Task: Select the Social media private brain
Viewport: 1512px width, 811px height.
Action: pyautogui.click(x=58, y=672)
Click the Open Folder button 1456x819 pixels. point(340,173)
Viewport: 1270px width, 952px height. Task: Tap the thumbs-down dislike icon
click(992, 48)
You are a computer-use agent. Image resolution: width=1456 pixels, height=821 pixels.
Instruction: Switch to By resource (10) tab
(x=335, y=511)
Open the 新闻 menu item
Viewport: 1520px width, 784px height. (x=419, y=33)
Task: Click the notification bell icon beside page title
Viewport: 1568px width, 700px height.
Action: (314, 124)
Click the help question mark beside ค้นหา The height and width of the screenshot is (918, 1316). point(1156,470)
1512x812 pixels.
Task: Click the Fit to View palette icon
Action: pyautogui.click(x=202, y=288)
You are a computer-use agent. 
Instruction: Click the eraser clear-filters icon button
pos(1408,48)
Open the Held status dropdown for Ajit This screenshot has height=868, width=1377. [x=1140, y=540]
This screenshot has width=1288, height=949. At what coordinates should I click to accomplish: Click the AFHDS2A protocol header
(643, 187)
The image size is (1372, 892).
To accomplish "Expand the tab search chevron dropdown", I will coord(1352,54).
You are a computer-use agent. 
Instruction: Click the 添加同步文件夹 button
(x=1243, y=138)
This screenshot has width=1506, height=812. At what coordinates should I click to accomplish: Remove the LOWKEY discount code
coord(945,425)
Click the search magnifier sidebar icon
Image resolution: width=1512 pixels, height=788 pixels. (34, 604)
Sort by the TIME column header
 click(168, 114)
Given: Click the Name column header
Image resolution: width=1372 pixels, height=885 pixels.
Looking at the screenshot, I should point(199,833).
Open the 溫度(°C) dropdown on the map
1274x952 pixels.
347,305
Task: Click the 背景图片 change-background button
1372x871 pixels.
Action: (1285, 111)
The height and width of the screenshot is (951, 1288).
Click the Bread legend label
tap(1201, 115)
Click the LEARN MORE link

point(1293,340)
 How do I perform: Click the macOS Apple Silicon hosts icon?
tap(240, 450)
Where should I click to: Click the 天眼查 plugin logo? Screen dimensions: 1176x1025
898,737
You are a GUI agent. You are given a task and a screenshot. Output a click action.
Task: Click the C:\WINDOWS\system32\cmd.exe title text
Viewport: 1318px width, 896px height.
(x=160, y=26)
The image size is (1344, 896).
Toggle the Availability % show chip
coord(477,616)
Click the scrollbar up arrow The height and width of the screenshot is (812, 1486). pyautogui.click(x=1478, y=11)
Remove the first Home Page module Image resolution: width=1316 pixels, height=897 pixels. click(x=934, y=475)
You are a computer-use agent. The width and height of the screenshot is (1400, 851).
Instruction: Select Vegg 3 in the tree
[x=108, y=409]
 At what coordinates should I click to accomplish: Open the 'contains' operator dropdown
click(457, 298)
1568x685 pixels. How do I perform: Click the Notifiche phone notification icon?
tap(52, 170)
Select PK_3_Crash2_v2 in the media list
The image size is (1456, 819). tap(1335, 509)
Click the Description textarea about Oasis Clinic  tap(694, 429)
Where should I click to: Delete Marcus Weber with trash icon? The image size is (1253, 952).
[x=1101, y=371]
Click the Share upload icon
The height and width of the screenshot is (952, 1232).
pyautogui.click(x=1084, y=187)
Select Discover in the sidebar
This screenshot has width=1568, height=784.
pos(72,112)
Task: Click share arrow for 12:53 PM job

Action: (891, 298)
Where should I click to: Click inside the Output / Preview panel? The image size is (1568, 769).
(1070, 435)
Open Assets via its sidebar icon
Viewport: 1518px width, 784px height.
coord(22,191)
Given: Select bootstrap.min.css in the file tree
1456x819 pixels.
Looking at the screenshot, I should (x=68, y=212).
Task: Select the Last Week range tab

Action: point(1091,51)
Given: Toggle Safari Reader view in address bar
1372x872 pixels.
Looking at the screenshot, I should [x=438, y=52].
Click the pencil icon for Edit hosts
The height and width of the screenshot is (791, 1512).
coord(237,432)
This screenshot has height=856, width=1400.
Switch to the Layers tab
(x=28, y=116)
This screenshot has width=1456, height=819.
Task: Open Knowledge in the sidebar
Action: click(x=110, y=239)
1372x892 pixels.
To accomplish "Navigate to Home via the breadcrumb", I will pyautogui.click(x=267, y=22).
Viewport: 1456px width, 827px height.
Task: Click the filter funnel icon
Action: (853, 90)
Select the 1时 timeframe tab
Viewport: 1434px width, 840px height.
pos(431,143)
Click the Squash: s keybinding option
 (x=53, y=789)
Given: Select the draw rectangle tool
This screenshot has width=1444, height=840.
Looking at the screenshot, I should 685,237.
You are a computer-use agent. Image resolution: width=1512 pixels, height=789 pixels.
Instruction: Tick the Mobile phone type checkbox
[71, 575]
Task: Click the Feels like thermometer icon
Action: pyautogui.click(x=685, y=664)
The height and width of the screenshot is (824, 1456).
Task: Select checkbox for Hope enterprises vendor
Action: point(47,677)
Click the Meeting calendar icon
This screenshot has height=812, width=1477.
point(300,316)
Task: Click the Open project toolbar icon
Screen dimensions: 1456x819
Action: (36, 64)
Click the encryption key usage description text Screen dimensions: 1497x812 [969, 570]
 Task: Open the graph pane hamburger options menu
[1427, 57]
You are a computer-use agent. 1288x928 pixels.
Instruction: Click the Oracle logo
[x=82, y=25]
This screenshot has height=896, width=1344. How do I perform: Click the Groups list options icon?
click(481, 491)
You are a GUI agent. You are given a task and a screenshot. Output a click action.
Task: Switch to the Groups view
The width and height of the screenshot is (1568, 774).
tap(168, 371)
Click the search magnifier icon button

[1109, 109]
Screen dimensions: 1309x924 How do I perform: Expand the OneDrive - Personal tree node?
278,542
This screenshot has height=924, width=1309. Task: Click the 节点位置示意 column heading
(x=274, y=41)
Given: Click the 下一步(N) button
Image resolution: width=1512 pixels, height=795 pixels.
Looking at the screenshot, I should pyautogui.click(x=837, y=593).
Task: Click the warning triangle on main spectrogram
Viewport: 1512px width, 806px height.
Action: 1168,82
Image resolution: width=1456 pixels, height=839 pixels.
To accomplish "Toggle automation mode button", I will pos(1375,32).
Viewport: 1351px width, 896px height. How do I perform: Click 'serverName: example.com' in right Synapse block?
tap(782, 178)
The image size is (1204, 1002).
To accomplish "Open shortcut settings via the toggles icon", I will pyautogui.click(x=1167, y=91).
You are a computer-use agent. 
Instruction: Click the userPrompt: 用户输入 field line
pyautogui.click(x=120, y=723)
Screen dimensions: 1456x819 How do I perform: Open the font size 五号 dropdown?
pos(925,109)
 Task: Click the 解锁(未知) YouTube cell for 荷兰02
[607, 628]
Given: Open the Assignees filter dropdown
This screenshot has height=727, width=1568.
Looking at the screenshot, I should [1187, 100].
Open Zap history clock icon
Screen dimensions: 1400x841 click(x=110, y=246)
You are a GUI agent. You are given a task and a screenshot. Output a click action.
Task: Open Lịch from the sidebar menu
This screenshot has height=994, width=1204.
════════
The answer must consist of every line from the entries above that contains the string "title".

Task: Click the notification bell icon beside page title
Task: Click the C:\WINDOWS\system32\cmd.exe title text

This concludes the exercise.